While the idea that an impact caused the Permian extinction has been around
for a while, what's been missing is a suitable crater to confirm it. Associate
Professor Eric Tohver of the University of Western Australia's School
of Earth and Environment believes he has found the impact crater which
reveals though the trigger was the same, the details are significantly
different.

Last year Dr Tohver redated an impact structure that straddles the border
of the states of Mato Grosso and Goias in Brazil, called the Araguainha
crater, to 254.7m years, with a margin of error of plus or minus 2.5m
years. Previous estimates had suggested Araguainha was 10m years younger,
but Dr Tohver has put it within geological distance of the extinction
date.

The Chicxulub crater in Mexico, is 180km in diameter while the Araguainha
is 40 kilometres across and was thought to be too small to have caused
the chain reaction which brought about such mass extinction.

"I have been working with Fred Jourdan at Curtin University and UWA post-doctoral
fellow Martin Schmieder to establish better ages for various impact structures
in Australia and abroad.
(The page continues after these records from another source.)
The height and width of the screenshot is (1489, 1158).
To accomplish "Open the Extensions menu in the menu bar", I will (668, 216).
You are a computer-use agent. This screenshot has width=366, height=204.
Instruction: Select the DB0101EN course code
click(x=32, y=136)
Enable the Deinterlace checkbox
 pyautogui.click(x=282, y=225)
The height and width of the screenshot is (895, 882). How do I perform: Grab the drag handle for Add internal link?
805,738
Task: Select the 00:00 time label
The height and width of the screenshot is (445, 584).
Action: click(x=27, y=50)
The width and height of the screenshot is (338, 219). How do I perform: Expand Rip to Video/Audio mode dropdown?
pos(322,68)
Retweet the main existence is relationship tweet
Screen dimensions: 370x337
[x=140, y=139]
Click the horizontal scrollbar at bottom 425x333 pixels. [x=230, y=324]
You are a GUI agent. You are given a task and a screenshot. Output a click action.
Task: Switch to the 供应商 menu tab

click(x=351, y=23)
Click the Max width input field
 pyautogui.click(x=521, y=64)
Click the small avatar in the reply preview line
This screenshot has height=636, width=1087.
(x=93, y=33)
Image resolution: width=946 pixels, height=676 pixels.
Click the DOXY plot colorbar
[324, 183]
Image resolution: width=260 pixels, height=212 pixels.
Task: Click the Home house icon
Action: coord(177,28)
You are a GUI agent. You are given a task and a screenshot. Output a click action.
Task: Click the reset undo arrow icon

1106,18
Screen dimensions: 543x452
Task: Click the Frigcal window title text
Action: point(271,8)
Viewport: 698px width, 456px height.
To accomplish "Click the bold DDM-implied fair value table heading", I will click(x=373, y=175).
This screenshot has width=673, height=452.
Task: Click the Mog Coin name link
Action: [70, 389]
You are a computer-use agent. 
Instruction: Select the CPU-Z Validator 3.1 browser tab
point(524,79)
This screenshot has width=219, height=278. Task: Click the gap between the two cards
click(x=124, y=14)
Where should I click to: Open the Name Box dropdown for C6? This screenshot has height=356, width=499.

We were particularly interested in the Araguainha
crater, since the original age determined in the 1990s was relatively
close to the Permo-Triassic boundary. The refinements in geochronological
techniques that we are applying are helping to reveal the true age of
these structures," Dr Tohver said.

The results of an extensive geological survey of the Araguainha crater
funded by UWA and the Australian Research Council and published in Palaeogeography,
Palaeoclimatology, Palaeoecology, revealed that a sizeable amount of the
rock is oil shale. The researchers calculated that the impact would have
generated thousands of earthquakes of up to magnitude 9.9, significantly
more powerful than the largest recorded by modern seismologists for hundreds
of kilometres around, releasing huge amounts of oil and gas from the shattered
rock.

Dr Tohver believes the explosion of methane released into the atmosphere
would have resulted in instant global warming, making things too hot for
much of the planet's animal life.

"Martin Schmieder and I are currently working on documenting some of the
more extreme environmental effects of the impact, including giant tsunamis.
 In addition, ongoing work with Kliti Grice at Curtin University and her
Ph.D. student Ines Melendez will be fundamental to documenting changes
in the organic geochemistry of the target rocks," Dr Tohver said.

It's estimated more than 90 per cent of all marine species and about 70
per cent of land-based species disappeared in the Permian extinction.